Would you copy every line of the listing below that includes the word "showing"?
━━━ Source material
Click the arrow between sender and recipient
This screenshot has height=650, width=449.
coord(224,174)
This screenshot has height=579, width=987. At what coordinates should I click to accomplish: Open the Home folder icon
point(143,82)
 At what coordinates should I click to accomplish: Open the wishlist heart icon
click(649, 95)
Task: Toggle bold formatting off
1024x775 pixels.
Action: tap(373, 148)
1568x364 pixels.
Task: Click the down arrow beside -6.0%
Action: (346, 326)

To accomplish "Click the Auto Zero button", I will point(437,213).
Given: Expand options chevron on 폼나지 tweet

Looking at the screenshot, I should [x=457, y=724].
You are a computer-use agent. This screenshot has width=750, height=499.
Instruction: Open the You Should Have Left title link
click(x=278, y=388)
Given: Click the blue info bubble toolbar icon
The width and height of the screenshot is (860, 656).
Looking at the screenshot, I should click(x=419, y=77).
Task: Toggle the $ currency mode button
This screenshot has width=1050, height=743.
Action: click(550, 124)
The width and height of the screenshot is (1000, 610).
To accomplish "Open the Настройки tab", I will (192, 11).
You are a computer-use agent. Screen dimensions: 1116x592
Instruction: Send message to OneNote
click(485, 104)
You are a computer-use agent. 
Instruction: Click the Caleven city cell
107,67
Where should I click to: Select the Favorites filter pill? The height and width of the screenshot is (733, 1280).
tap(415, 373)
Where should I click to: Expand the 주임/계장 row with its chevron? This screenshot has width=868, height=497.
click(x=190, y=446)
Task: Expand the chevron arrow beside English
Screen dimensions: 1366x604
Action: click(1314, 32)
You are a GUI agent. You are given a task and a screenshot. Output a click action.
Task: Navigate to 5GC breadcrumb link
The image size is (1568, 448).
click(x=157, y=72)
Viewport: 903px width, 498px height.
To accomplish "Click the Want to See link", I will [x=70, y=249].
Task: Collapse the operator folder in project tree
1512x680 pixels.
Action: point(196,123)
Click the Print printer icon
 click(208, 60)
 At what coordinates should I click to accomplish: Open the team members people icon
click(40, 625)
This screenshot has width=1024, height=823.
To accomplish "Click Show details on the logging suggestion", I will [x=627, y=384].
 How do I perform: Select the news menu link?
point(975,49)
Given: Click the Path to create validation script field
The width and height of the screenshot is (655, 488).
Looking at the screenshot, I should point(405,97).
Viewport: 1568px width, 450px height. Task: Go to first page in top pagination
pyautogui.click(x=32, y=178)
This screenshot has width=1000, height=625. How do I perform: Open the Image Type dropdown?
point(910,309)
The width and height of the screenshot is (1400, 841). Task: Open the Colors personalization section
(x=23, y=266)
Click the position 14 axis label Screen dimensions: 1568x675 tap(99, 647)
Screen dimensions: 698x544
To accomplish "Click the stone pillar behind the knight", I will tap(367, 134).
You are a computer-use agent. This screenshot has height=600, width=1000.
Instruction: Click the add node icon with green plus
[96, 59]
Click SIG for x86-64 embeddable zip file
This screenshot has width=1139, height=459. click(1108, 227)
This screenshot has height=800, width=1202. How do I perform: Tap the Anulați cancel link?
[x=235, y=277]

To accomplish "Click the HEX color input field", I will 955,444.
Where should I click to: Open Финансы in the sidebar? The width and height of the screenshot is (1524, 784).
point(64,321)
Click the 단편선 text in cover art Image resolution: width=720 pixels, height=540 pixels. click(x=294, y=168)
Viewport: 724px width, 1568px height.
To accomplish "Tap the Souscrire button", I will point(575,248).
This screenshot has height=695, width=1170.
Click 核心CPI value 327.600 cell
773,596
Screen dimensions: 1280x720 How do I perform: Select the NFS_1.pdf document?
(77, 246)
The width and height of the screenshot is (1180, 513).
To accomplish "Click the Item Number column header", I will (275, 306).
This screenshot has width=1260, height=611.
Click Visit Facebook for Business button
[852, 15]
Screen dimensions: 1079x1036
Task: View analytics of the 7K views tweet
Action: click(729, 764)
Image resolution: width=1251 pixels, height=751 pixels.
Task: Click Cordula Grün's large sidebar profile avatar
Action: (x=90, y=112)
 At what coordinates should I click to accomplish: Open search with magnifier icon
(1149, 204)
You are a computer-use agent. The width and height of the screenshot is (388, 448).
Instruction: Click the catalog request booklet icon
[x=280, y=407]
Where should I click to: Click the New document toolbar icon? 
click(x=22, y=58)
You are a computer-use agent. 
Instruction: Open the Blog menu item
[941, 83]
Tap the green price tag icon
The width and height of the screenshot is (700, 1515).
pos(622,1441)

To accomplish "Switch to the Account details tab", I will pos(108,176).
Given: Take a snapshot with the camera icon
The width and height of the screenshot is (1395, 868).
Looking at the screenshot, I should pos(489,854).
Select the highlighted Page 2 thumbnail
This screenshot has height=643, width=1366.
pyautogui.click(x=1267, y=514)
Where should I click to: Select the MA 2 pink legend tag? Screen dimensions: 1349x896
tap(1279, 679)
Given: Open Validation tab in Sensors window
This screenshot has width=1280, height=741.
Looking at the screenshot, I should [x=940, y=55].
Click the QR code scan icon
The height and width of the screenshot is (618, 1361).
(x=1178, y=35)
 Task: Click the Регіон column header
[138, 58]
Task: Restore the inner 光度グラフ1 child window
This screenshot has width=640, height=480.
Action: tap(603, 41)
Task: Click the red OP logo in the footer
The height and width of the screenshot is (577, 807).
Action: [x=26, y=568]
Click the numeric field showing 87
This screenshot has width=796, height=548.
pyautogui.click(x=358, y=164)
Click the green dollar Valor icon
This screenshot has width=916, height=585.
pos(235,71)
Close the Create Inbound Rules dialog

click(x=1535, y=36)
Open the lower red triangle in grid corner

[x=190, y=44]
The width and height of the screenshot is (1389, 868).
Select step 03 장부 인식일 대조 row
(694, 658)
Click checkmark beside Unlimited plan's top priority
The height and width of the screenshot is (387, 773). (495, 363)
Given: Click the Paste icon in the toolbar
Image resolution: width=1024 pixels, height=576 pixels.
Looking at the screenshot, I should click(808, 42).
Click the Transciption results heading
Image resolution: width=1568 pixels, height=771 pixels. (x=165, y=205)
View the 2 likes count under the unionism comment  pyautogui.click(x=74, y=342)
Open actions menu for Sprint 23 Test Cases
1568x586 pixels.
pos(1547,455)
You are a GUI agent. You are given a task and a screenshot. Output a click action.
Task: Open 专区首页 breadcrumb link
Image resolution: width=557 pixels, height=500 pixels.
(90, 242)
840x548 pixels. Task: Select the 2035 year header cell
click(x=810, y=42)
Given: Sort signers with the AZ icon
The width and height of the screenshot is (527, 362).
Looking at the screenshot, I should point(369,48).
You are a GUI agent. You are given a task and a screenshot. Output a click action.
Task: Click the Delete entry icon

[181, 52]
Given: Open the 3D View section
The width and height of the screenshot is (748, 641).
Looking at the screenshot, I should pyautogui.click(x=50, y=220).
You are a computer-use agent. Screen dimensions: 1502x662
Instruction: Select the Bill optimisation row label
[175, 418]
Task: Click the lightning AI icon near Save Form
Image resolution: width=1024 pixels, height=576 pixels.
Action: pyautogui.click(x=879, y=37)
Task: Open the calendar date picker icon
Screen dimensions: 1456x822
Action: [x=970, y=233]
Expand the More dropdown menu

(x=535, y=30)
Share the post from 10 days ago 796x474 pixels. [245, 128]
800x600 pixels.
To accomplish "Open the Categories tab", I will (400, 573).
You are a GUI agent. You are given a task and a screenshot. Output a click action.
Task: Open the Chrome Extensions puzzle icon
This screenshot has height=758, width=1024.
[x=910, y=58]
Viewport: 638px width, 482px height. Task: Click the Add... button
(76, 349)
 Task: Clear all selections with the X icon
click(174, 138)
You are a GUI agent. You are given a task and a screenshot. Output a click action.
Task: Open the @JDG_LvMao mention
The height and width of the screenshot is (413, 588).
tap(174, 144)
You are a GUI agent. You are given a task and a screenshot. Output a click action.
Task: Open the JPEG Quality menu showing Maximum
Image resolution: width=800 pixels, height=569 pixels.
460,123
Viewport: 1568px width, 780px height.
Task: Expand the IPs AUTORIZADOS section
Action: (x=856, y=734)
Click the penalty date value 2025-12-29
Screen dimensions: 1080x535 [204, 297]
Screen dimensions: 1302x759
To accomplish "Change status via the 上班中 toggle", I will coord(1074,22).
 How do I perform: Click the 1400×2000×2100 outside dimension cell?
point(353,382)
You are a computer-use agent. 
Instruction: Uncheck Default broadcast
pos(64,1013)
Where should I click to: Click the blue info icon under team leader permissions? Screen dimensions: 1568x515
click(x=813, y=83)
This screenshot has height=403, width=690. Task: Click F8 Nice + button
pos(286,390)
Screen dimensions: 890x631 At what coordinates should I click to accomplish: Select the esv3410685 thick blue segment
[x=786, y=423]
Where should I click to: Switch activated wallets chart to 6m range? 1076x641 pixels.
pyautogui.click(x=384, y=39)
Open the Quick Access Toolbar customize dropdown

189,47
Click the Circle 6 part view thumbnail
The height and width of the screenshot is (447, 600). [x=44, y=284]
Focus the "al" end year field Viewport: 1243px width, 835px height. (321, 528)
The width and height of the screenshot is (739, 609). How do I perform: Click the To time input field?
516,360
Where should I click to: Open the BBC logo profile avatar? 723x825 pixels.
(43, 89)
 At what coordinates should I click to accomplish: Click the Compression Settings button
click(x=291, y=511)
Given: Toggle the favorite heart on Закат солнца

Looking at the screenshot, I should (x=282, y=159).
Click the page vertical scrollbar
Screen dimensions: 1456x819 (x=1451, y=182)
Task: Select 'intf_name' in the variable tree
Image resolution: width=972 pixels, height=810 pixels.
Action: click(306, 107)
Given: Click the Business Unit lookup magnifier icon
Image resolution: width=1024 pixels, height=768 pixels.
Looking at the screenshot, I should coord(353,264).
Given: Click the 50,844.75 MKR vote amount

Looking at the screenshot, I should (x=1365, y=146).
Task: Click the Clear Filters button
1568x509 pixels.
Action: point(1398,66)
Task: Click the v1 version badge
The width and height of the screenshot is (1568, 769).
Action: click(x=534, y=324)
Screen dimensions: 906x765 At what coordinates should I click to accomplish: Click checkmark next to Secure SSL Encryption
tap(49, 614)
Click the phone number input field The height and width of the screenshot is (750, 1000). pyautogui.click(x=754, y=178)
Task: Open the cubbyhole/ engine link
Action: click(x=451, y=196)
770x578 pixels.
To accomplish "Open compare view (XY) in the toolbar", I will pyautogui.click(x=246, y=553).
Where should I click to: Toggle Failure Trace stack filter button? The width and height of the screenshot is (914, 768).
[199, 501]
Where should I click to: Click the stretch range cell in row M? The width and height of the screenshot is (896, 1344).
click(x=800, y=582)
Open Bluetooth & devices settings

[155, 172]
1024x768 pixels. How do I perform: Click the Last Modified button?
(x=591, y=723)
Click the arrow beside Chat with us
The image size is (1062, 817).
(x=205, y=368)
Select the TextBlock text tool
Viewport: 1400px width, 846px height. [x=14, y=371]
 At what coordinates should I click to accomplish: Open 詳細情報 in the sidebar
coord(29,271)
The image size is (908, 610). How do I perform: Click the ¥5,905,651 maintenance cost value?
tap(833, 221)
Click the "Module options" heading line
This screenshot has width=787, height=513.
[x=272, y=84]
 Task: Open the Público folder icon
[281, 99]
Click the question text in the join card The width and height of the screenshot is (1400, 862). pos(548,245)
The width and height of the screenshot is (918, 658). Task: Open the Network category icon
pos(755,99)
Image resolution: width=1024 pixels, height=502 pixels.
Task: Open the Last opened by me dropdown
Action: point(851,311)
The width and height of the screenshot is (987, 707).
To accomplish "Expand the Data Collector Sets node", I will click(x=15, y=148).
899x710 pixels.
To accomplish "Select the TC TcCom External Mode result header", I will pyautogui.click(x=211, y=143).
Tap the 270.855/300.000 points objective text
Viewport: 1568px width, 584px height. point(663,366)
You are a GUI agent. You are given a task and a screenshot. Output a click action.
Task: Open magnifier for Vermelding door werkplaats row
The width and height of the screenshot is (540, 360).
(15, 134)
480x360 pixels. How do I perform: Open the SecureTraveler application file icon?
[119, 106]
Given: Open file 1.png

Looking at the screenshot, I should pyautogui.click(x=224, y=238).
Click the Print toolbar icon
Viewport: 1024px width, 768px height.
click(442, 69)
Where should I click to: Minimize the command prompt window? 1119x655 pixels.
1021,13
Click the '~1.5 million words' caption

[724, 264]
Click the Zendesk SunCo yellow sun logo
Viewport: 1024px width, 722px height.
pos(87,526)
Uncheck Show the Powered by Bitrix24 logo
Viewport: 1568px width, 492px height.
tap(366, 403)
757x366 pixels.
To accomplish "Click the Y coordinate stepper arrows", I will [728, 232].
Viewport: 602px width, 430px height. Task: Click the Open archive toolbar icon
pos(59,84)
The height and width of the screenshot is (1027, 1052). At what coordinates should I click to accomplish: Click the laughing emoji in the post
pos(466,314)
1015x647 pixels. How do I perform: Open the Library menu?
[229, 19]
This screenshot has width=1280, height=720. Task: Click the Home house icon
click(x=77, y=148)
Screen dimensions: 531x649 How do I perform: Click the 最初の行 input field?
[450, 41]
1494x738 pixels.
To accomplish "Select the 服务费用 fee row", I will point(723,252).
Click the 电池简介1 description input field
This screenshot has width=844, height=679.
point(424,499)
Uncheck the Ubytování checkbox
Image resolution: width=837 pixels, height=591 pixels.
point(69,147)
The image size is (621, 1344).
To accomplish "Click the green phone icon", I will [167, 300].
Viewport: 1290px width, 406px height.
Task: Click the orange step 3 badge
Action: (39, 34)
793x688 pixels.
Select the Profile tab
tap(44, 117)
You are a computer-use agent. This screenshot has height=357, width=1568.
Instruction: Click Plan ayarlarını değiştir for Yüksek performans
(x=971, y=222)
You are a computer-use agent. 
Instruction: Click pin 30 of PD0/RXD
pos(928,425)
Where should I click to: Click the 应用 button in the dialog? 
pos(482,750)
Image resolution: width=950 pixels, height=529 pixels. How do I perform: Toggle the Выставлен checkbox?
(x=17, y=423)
━━━━━━
# Answer area
Click the numeric field showing 87
Task: Open the JPEG Quality menu showing Maximum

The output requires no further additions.